Rename "screenshot" to "screen image" in the part of the material that opens with the line containing "In order to click on List" and closes with the line containing "The playback in". Give back only those lines, with nothing else changed.
------ RECORDS TO USE
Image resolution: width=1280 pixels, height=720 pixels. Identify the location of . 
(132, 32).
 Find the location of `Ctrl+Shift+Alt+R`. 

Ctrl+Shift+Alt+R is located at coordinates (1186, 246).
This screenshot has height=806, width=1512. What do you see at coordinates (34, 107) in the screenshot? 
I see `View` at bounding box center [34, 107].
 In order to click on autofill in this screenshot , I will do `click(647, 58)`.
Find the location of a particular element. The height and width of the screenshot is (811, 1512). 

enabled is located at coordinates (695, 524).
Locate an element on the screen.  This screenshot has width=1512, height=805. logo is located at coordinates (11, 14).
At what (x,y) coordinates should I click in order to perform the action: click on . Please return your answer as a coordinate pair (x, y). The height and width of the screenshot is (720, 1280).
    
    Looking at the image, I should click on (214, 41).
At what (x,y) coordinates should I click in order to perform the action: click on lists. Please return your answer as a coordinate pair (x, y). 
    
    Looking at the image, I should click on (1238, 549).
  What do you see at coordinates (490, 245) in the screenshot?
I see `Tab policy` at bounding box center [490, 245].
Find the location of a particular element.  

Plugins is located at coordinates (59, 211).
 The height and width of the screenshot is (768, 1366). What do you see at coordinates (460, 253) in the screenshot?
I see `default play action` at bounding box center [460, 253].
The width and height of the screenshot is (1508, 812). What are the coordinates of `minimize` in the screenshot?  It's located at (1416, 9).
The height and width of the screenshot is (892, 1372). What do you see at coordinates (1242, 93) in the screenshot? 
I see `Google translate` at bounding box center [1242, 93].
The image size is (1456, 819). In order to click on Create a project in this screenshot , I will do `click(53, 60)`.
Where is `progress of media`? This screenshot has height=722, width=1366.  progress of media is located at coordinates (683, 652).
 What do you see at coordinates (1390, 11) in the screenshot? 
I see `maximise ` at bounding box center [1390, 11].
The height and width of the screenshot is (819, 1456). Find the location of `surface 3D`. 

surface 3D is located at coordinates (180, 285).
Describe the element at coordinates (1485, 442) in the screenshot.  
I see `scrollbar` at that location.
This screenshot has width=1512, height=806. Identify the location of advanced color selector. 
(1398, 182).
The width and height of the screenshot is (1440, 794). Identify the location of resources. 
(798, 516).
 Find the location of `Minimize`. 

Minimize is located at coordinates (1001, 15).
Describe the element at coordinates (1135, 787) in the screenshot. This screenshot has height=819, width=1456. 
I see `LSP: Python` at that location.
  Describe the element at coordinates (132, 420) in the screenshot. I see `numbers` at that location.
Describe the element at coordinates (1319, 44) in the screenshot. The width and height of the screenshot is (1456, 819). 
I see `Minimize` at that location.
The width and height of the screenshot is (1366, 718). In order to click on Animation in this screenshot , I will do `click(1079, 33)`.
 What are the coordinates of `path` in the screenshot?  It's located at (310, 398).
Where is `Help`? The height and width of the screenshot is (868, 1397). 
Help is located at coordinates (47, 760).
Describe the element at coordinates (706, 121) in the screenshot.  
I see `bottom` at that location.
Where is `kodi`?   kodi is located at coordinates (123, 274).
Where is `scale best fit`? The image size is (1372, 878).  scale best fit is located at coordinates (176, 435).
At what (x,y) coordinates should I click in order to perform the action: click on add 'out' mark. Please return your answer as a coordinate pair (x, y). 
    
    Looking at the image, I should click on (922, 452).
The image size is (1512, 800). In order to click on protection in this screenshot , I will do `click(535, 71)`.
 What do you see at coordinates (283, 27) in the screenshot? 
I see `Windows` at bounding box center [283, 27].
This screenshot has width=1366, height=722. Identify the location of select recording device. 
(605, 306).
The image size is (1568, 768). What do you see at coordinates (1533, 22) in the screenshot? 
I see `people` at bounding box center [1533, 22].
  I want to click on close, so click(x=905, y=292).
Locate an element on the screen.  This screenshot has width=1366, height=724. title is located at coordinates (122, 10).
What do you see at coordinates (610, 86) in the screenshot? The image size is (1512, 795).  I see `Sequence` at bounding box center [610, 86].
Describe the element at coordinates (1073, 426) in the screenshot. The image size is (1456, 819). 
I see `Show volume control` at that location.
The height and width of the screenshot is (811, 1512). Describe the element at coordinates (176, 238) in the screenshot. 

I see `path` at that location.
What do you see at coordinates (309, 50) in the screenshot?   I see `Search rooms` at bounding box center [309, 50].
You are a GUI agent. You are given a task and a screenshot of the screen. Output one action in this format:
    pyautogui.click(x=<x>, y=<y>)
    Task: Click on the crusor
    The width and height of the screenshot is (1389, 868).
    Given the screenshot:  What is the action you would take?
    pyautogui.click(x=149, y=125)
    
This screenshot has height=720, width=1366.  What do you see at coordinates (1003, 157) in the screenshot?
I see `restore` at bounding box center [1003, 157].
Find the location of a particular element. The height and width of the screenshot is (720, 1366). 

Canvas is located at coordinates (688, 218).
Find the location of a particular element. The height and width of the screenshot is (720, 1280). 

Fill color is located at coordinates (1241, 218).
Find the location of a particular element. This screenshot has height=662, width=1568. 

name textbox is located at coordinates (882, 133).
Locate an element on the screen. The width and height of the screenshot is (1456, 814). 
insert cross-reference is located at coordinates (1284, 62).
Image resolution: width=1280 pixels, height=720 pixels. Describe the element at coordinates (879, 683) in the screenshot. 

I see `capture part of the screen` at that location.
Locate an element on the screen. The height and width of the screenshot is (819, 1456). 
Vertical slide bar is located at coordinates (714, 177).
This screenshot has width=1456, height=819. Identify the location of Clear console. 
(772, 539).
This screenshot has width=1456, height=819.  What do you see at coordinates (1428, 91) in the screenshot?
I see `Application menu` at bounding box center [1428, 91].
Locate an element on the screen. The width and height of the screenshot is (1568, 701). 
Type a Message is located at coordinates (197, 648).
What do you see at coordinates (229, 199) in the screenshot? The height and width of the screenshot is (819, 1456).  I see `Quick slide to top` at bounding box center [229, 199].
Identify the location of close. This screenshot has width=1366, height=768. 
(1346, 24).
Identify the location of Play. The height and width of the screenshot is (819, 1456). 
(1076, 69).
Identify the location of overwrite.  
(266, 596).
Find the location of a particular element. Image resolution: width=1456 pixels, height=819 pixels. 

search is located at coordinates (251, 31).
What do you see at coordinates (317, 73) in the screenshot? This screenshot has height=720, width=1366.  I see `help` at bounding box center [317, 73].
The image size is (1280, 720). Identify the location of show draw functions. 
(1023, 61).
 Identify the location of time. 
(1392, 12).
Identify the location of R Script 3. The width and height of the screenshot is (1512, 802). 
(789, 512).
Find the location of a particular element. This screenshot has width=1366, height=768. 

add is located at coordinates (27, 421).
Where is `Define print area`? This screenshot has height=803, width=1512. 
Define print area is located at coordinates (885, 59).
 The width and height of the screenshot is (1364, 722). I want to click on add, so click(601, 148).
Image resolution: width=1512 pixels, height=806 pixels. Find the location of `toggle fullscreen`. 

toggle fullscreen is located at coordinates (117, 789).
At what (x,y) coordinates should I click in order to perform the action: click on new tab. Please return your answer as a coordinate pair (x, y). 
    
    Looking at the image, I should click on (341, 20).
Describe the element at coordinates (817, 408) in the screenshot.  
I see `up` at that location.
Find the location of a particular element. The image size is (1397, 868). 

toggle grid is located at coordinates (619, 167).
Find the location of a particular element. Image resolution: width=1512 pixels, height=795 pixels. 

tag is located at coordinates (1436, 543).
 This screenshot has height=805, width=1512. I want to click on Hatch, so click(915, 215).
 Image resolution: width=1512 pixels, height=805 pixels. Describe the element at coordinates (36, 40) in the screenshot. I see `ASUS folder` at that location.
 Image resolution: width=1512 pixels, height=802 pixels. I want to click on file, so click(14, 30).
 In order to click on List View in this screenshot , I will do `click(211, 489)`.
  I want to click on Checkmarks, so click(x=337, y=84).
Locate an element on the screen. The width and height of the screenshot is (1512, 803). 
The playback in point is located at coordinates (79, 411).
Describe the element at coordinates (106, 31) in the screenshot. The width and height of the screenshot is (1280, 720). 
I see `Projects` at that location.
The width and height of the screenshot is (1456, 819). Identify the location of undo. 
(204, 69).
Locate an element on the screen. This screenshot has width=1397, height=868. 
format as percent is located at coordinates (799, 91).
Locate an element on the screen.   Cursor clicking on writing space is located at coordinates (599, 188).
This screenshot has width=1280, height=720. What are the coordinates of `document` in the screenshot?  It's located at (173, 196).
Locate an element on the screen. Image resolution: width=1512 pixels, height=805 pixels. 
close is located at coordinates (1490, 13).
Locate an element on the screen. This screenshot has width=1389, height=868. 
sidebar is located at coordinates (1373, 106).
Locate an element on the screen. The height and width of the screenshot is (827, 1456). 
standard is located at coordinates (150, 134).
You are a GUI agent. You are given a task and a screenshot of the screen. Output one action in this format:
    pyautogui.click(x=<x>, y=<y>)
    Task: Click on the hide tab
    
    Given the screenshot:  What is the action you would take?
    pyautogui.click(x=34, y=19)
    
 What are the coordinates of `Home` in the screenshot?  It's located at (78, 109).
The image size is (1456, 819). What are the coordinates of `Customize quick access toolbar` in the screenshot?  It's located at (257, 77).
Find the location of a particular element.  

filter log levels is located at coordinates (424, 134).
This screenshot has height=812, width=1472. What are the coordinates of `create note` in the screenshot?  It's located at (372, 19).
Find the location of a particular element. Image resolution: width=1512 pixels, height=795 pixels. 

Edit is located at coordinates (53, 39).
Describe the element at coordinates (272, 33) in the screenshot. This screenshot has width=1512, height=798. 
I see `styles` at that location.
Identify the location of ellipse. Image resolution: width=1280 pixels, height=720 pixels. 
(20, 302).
------------
- [OUTPUT FOR THIS EXERCISE]
 In order to click on List View in this screen image , I will do `click(211, 489)`.
  I want to click on Checkmarks, so click(x=337, y=84).
Locate an element on the screen. The width and height of the screen image is (1512, 803). 
The playback in point is located at coordinates (79, 411).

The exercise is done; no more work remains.